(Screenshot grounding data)
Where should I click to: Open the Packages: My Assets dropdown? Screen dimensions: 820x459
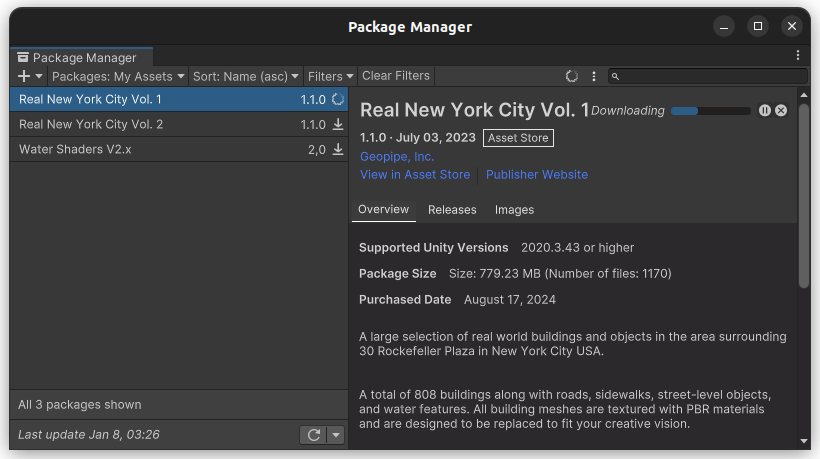point(118,76)
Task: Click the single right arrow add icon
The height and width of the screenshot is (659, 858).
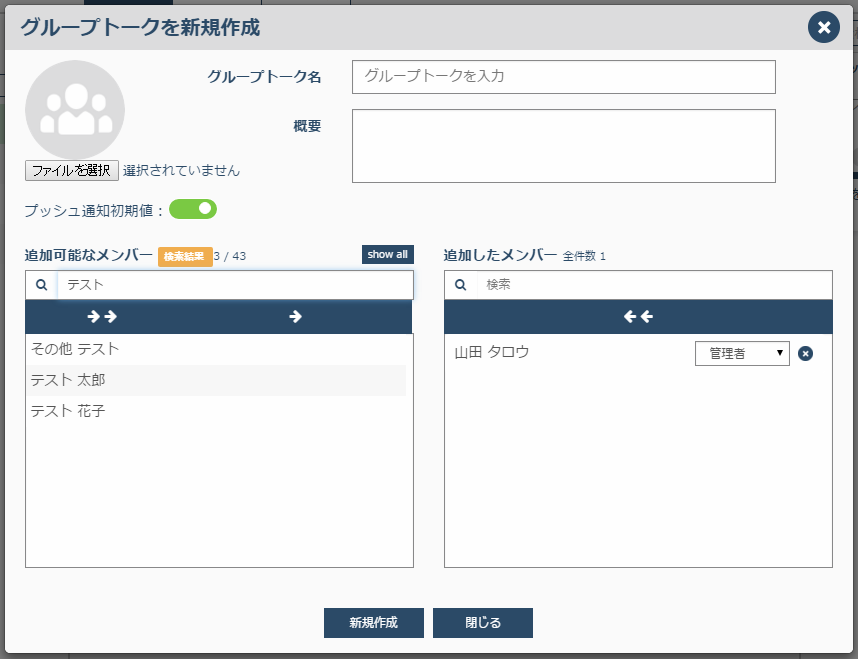Action: (x=295, y=316)
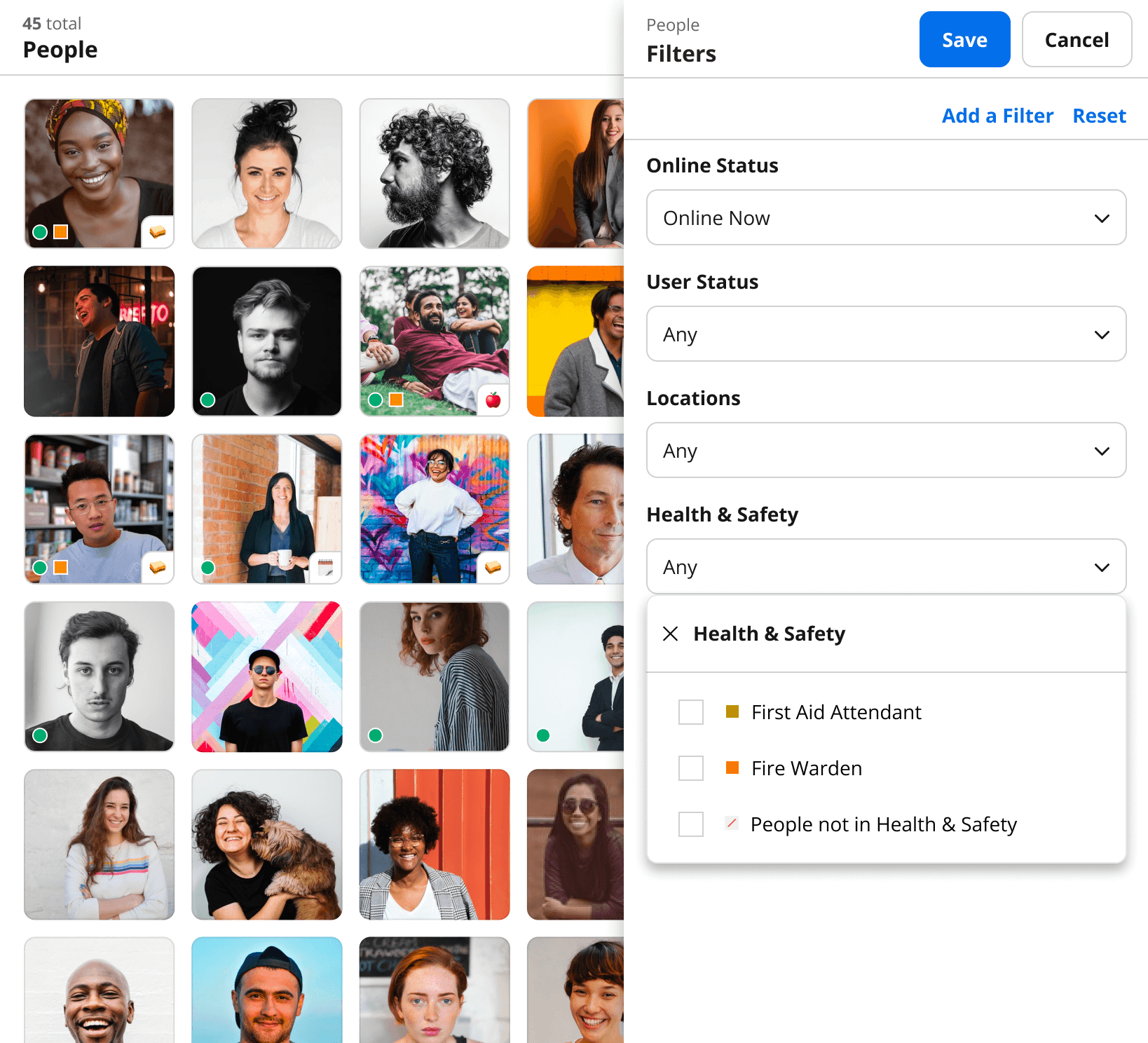The image size is (1148, 1043).
Task: Open the Locations dropdown
Action: (886, 450)
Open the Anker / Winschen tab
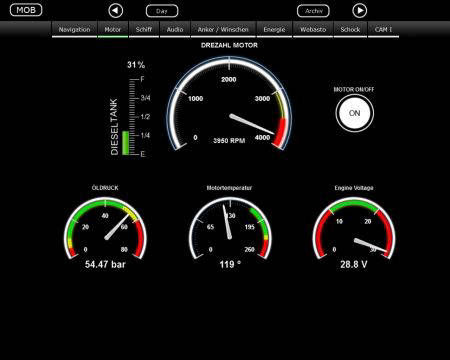Image resolution: width=450 pixels, height=360 pixels. pos(223,30)
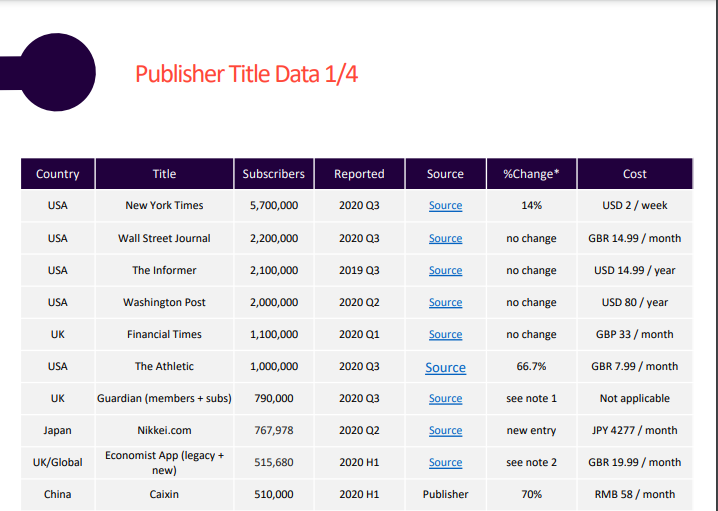Image resolution: width=718 pixels, height=511 pixels.
Task: Open the Guardian row Source link
Action: coord(445,399)
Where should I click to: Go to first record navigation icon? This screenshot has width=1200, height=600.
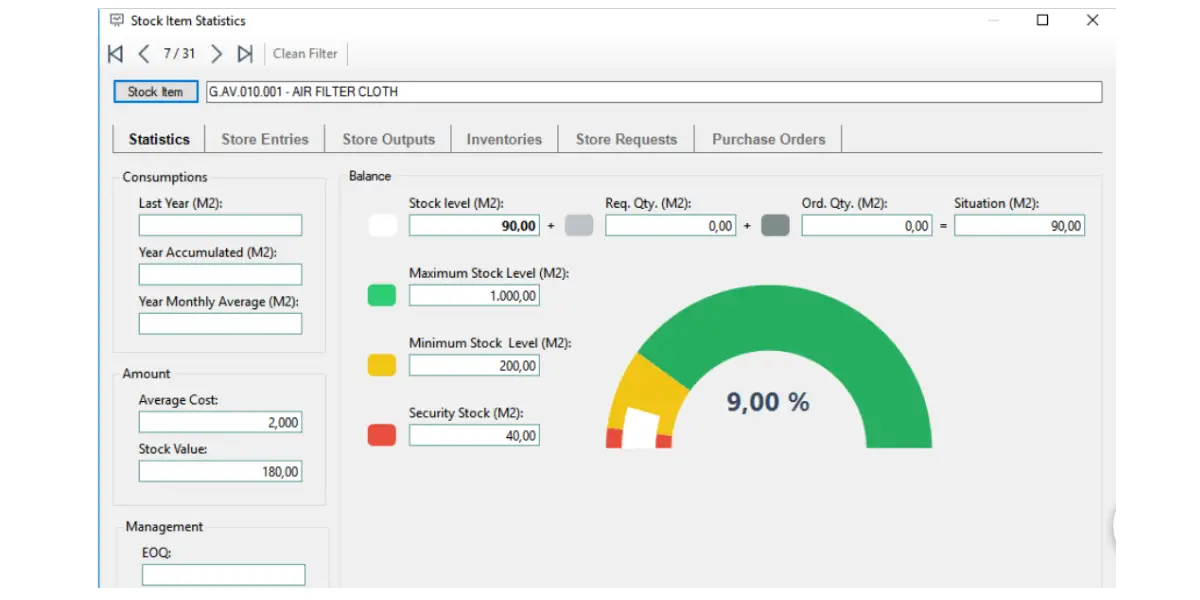116,54
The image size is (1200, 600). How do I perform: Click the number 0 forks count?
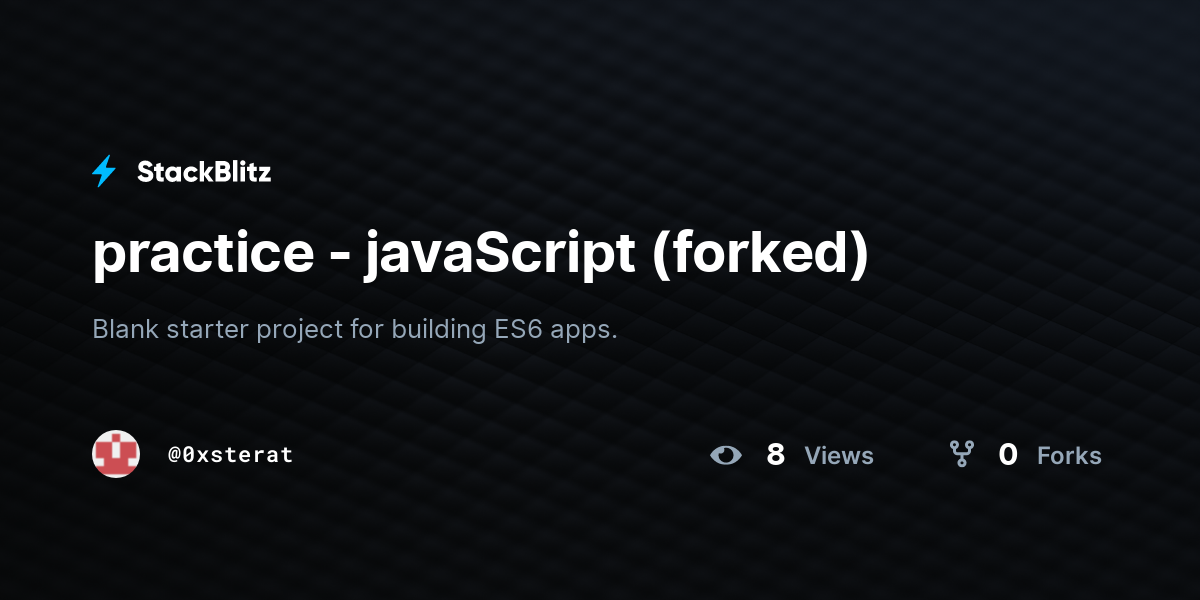coord(1008,455)
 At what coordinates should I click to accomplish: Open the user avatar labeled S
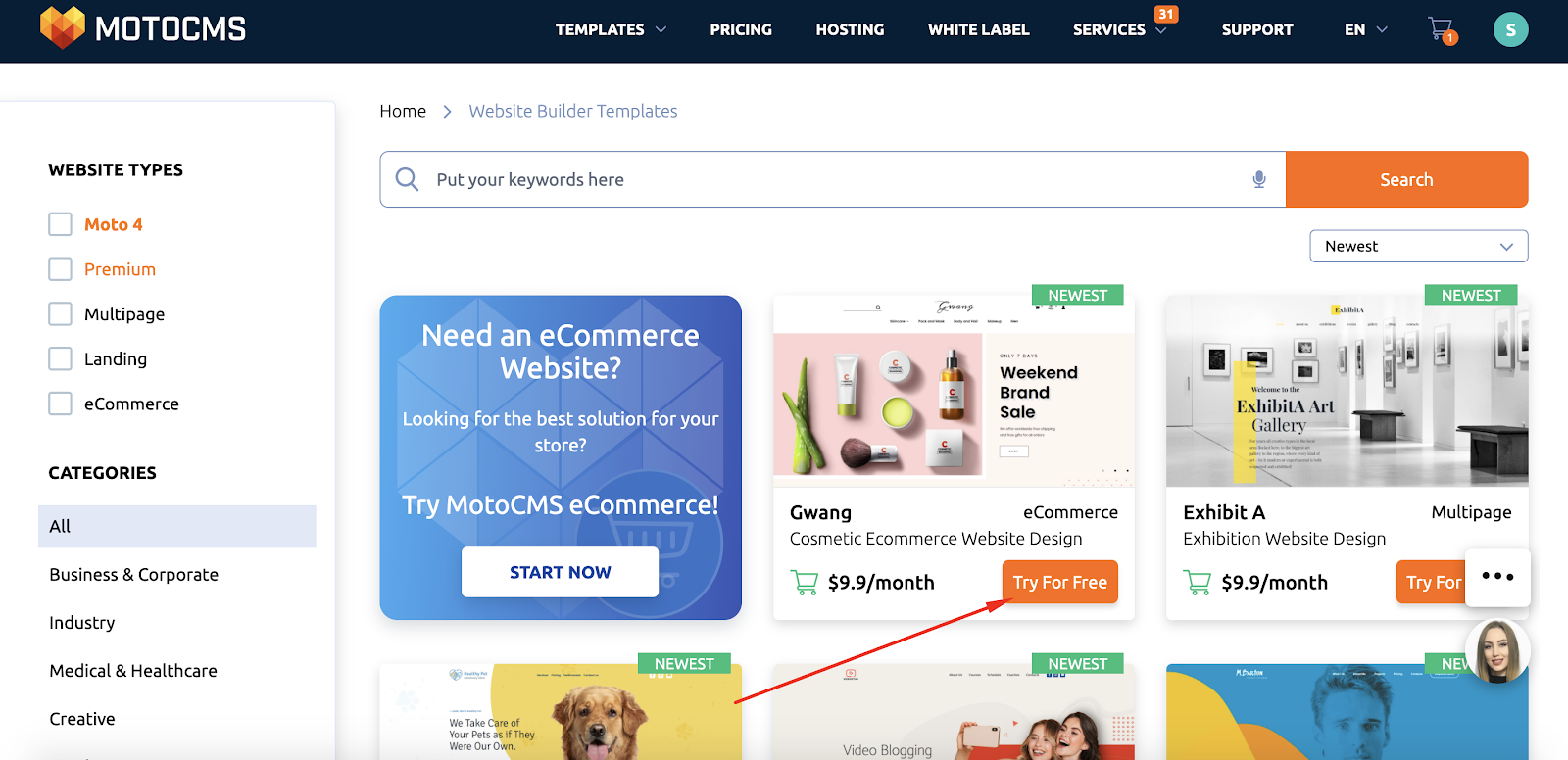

TASK DESCRIPTION:
Output each record precisely as it appears, and drop every picture.

SOLUTION TO THE PROBLEM:
Where should I click to: Open the Packages: My Assets dropdown? Screen dimensions: 820x459
point(118,76)
Task: Click the single right arrow add icon
The height and width of the screenshot is (659, 858).
Action: (x=295, y=316)
The image size is (1148, 1043).
Task: Open the Locations dropdown
Action: (886, 450)
Open the Anker / Winschen tab
Image resolution: width=450 pixels, height=360 pixels. pos(223,30)
Image resolution: width=718 pixels, height=511 pixels.
Task: Open the Guardian row Source link
Action: coord(445,399)
Where should I click to: Go to first record navigation icon? This screenshot has width=1200, height=600.
116,54
The image size is (1200, 600). How do I perform: Click the number 0 forks count?
coord(1008,455)
 At what coordinates should I click to accomplish: Open the user avatar labeled S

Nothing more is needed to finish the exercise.